This article originally appeared in the February 2023 issue of Security Business magazine. When sharing, don’t forget to mention Security Business magazine on LinkedIn and @SecBusinessMag on Twitter.
When Alarm.com unveiled its new Water Dragon home water protection solution at CES 2023, it became one of the first products to leverage the new Z-Wave Long Range (LR) protocol, joining fellow Z-Wave Alliance companies Zooz, The Smartest House, and Ecolink as early adopters of the certification introduced in 2022.
Z-Wave LR extends Z-Wave connectivity beyond the interior boundaries of the home to improve wireless transmission range of peripheral Z-Wave devices such as door locks, garage door sensors, gate access solutions, and more, while increasing scalability to over 4,000 nodes on a single smart home network.
“What Z-Wave Long Range enables you to do is get upwards of a mile or more in terms of distance between your long-range product and your main system,” Mitchell Klein, Executive Director of the Z-Wave Alliance, explained at their CES 2023 booth. “In terms of practical use cases, a perfect example would be door locks out on the fringe of a property – pool houses, mailboxes – and even large homes getting from one end to another.”
Another primary application of Z-Wave LR would be in the multi-dwelling unit (MDU) space, such as rental apartment buildings with 100-plusunits, condominiums and townhomes.
“Long range enables the distance and also enables larger quantities,” Klein explained “Whereas Z-Wave typically enables about 252 products per system, Z-Wave Long Range enables upwards of 4,000 devices into a single system. So when you're looking at an MDU and working with a property manager, using door locks as an example, being able to lock or unlock the door to one of the apartments to enable someone to go show it; or activating thermostats or lights; we find that our members find this larger quantity to be a very attractive opportunity.”
Will Competing Standards Matter?
The Z-Wave Pavilion – which featured 13 different partner companies at CES 2023 – has long been a fixture on the show floor at CES; however, the push for smart home device standardization has seen more entrants into this space, including the much-ballyhooed Matter standard, a product of collaboration between the biggest tech heavyweights around – Amazon, Apple, Google and the list goes on.
Is this friendly competition a good thing? Klein thinks so.
“First of all, we are very supportive of Matter, even if it has gotten enormous press and media attention,” Klein says. “Whenever you get companies like Amazon and Apple and Samsung to all agree on something, that is big news, and I will acknowledge that. But I'm actually really happy about it and really supportive of it.

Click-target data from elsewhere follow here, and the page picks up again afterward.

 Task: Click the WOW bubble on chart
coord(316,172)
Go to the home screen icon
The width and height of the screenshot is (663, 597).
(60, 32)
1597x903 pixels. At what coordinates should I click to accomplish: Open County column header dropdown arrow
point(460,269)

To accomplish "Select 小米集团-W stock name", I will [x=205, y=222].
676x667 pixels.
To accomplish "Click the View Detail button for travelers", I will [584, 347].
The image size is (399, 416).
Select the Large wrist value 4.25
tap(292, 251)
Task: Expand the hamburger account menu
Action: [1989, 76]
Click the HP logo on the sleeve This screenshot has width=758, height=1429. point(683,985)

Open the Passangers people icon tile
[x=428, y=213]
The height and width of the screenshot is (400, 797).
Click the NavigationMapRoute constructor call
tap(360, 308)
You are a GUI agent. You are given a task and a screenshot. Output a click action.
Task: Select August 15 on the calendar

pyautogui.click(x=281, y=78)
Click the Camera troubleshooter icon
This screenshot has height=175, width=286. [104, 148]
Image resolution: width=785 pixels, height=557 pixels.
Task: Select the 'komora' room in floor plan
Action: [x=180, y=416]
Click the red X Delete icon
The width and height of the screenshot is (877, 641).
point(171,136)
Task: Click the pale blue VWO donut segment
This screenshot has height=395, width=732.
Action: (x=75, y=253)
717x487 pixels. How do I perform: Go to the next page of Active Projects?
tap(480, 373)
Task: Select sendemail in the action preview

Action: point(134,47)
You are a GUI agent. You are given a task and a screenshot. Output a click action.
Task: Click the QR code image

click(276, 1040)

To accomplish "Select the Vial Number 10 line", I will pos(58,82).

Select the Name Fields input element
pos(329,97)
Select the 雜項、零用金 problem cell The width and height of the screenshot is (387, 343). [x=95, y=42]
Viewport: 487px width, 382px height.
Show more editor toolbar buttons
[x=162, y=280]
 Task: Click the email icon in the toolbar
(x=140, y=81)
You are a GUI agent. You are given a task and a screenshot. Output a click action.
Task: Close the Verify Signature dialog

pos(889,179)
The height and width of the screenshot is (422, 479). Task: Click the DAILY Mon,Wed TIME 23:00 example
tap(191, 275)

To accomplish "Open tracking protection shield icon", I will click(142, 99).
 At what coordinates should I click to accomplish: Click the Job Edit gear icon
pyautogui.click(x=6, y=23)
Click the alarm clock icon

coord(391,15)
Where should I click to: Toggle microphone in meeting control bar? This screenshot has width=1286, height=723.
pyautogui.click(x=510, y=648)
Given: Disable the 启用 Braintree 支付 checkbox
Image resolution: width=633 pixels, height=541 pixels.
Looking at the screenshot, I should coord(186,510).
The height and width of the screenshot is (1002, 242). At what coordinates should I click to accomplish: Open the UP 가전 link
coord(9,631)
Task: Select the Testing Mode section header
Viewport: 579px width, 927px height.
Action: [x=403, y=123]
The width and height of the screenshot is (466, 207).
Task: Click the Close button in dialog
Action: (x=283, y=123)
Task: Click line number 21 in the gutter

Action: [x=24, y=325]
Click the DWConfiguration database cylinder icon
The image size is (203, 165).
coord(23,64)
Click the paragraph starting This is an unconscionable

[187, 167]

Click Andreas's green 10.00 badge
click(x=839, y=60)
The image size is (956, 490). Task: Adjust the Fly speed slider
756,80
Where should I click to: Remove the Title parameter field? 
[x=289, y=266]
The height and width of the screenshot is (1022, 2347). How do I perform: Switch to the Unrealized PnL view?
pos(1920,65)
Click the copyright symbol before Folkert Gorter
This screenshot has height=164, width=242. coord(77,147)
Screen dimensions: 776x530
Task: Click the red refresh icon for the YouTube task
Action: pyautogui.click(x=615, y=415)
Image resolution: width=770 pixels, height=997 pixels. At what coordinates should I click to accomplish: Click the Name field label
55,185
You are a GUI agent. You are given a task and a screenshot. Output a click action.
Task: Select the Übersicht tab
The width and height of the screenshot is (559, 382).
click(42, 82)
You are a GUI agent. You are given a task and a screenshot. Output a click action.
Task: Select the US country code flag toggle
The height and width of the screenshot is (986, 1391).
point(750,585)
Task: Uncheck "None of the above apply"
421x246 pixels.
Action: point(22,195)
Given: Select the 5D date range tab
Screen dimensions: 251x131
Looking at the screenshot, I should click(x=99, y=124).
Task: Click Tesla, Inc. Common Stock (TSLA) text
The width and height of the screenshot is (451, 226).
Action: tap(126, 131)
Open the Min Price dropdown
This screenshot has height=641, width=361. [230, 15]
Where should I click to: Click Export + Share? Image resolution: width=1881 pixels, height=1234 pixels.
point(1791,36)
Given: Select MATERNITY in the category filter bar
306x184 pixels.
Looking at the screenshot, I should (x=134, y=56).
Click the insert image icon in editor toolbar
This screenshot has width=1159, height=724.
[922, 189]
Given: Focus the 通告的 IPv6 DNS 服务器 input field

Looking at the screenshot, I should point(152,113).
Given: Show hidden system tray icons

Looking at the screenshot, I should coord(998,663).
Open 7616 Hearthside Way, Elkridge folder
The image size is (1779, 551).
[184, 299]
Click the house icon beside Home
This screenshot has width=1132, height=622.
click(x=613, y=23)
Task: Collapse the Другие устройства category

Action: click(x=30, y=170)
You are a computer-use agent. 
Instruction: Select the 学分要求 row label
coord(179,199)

Now we've got all these large and small companies in the CSA all saying interoperability matters…well you know what? We have been saying that for 20 years, so it is really nice that someone else is saying interoperability is important,” Klein added. “Another aspect for why we're really supportive of Matter is that we recognize that if a technology were to come out that made all of the hundreds of millions of existing products in the marketplace, become dark and would no longer work, that would not be very successful initiative. The development and the platform for Matter always had the intention to put hooks in with the intention of making them compatible or interoperable with other platforms.”
Klein says he tells Z-Wave Alliance members to continue to build Z-Wave enabled products, because he anticipates a “bridge” that will enable all of them to interact with Matter once it fully rolls out.
“At the time when it is right for the consumer, or for a company to deploy Matter products, it will be fully compatible with existing products in the marketplace,” Klein explained. “Essentially, it means that a Z-Wave product will look like a Matter device.”
So with the amount of competing interoperability protocols in the smart home – from Z-Wave to Matter to Zigbee and beyond – is there a fight for dominance on the horizon? Klein says there is absolutely room for them all.
“The reality is that different technologies exist because certain ones are fit for certain purposes,” Klein said. “If a company comes to me and asks if Z-Wave is the right product for [them], it is not an automatic yes. Technology needs to be fit for a purpose. We already know Z-Wave is very dominant in the security industry, because it's a secure product. It has never been hacked outside of a lab. The security companies have adopted it, and that's not going away. It is pretty clear that Z-Wave is not going away. What is going to be really important is the bridging or the interoperability between existing products and Matter. At some point, when Matter does become successful and gets more widely adopted – and I expect it will be – its real purpose is to enable consumers to buy devices that will automatically work with each other.
“We want to make sure that it will be compatible with all the products that security dealers are using,” Klein added. “Z-Wave is going to continue to be an installer-focused product category; Matter will be more consumer-focused, and there will be a bridge in between.”